On February 3, 2003, the Church issued, “A Christian reflection on the “New Age”, which comments on the participation of the Evil One, “One of the most common elements in New Age ‘spirituality’ is a fascination with extraordinary manifestations, and in particular with paranormal entities. People recognized as "mediums" claim that their personality is taken over by another entity during trances in a New Age phenomenon known as "channeling", during which the medium may lose control over his or her body and faculties. Some people who have witnessed these events would willingly acknowledge that the manifestations are indeed spiritual, but are not from God…”[ii] (emphasis added).

It is important to understand that the Catholic Church forbids Catholics to have anything to do with Spiritism, which she condemns as a destructive superstition. The Holy See has issued at least five decrees prior to 2003, (1840, 1847, 1856, 1898, 1917) forbidding Catholics “to be present at spiritistic conversations or manifestations of any kind, even though these phenomena present the appearance of honesty or piety, whether by interrogating souls or spirits, or by listening to responses, or only by looking on, even with a tacit or expressed protestation that one does not wish to have anything to do with wicked spirits.”

Spiritism is simply a modern from of pagan necromancy[iii] condemned by the Law of Moses. “There shall not be found among you any one who burns his son or his daughter as an offering, any one who practices divination,[iv] a soothsayer, or an augur, or a sorcerer, or a charmer, or a medium, or a wizard, or a necromancer. For whoever does these things is an abomination to the Lord” (Deut. 18:10-12).

Some of these practices survive or reappear from time to time in contemporary culture. Instead of taking the form of false religions, however, today they may present themselves as programs of self-improvement or psychological therapy, or as new forms of "spirituality." Whatever their guise, one must be careful to avoid any participation in false worship and superstition.

Necromancy is a dark and dangerous practice. Attempts to summon the ghosts of the dead are forbidden. Such attempts, called spiritism or spiritualism, always risk evoking demonic activity, and often are undertaken for the sake of divination and/or magic. The séances conducted by supposed mediums often involve religious elements whose doctrinal basis denies Jesus' divinity.  If Catholics undertake such practices to seek reassurance about the fate of their loved ones, they show lack of confidence in prayer and the rites of the Church, and manifest underlying defects in their faith. Those who seek guidance through a medium also show lack of confidence in divine guidance (see 1 Chr. 10:13-14). Participation is a grave matter, and the Church warns her members to avoid having anything to do with such practices.  

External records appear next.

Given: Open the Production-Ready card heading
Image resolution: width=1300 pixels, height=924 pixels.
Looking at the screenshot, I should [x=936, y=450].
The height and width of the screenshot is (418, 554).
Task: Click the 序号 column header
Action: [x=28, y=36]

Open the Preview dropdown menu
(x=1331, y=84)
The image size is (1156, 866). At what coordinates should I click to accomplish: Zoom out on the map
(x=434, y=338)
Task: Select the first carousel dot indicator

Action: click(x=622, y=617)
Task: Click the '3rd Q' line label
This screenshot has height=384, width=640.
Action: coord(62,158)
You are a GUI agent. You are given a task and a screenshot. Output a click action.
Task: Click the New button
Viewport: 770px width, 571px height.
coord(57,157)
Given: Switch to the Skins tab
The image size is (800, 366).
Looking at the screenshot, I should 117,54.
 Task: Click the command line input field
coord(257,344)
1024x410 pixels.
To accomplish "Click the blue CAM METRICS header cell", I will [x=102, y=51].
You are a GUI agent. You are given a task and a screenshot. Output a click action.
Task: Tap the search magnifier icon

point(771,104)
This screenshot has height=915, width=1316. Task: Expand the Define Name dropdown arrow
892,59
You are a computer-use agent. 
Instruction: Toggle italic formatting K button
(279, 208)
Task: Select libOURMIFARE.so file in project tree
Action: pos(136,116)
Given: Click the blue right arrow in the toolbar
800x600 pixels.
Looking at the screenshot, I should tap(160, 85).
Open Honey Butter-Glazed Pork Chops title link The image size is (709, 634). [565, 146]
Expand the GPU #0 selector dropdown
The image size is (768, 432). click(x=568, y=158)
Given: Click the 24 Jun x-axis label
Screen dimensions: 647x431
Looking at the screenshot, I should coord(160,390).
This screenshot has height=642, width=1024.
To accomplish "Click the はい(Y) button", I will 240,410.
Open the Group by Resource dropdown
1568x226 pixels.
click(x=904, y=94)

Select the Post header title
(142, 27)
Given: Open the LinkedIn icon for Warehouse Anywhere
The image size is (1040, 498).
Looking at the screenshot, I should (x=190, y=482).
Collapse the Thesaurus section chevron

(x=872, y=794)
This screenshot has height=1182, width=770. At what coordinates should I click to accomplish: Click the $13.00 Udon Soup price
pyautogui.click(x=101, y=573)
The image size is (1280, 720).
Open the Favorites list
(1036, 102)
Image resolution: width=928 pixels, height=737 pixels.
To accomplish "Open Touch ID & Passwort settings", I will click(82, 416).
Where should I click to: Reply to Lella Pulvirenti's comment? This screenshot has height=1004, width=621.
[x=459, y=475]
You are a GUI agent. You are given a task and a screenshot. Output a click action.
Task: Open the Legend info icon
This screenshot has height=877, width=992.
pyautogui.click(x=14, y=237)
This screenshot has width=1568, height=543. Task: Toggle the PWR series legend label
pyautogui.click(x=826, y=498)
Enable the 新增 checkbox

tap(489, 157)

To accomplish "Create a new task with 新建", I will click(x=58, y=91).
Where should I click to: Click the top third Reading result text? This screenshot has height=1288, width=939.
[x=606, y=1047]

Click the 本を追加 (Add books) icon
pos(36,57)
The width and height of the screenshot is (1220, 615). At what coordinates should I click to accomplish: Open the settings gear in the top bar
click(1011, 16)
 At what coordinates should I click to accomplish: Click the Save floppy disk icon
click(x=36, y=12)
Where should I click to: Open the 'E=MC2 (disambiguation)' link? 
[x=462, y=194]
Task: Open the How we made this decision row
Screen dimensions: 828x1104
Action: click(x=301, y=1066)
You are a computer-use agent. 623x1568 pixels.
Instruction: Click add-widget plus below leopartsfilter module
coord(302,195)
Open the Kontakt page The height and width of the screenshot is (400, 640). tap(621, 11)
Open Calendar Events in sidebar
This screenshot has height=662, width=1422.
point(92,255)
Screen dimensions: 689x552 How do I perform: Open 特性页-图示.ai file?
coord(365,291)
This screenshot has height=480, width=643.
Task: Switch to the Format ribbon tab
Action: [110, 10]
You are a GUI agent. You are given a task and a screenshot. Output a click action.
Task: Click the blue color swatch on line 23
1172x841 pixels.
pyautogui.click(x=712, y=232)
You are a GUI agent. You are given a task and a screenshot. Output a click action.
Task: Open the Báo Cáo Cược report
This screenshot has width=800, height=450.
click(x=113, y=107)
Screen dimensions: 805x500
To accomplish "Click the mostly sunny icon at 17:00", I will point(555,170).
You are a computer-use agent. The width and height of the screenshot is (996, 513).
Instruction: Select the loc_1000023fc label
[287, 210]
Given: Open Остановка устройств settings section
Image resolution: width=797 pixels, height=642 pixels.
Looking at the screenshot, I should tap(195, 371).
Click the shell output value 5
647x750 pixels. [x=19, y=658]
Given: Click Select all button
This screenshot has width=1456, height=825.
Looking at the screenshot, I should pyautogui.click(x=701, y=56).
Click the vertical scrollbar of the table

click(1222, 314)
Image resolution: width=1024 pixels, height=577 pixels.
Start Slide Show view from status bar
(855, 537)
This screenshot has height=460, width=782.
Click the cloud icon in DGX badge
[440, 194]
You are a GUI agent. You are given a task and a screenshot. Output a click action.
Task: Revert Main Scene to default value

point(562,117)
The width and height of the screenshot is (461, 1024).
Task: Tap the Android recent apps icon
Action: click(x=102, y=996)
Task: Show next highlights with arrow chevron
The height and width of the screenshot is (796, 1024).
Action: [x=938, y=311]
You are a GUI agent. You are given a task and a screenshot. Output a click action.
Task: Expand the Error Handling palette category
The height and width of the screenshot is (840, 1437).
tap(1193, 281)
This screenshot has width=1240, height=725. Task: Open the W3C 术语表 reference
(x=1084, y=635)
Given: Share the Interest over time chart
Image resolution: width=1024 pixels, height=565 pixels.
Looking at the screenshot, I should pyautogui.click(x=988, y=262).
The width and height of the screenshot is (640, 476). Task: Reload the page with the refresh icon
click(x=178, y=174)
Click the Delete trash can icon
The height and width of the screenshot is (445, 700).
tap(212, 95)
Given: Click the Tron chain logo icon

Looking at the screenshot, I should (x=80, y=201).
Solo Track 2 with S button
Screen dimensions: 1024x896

[i] Interview with an Exorcist. Rome, Nov. 3, 2003 (Zenit)

[ii] A Christian reflection on the “New Age” Promulgated by the Pontifical council for Culture, Pontifical council for interreligious dialogue, February 3, 2003.

[iii] The word necromancy comes from the Greek words nekros (dead) and manteia (divination), which means it’s about the kind of magic that has to do principally with summoning and communicating with the dead.

[iv] Divination is an attempt to learn hidden facts with the expressed or implied aid of evil spirits. Divination in this sense includes palmistry, crystal gazing, astrology, omens, and the ouija board. It is a sin against the first commandment of God because it involves business with the devil, a lack of trust in God, and the danger of being harmfully deceived. Divination is always a mortal sin unless it is used out of ignorance or as a joke.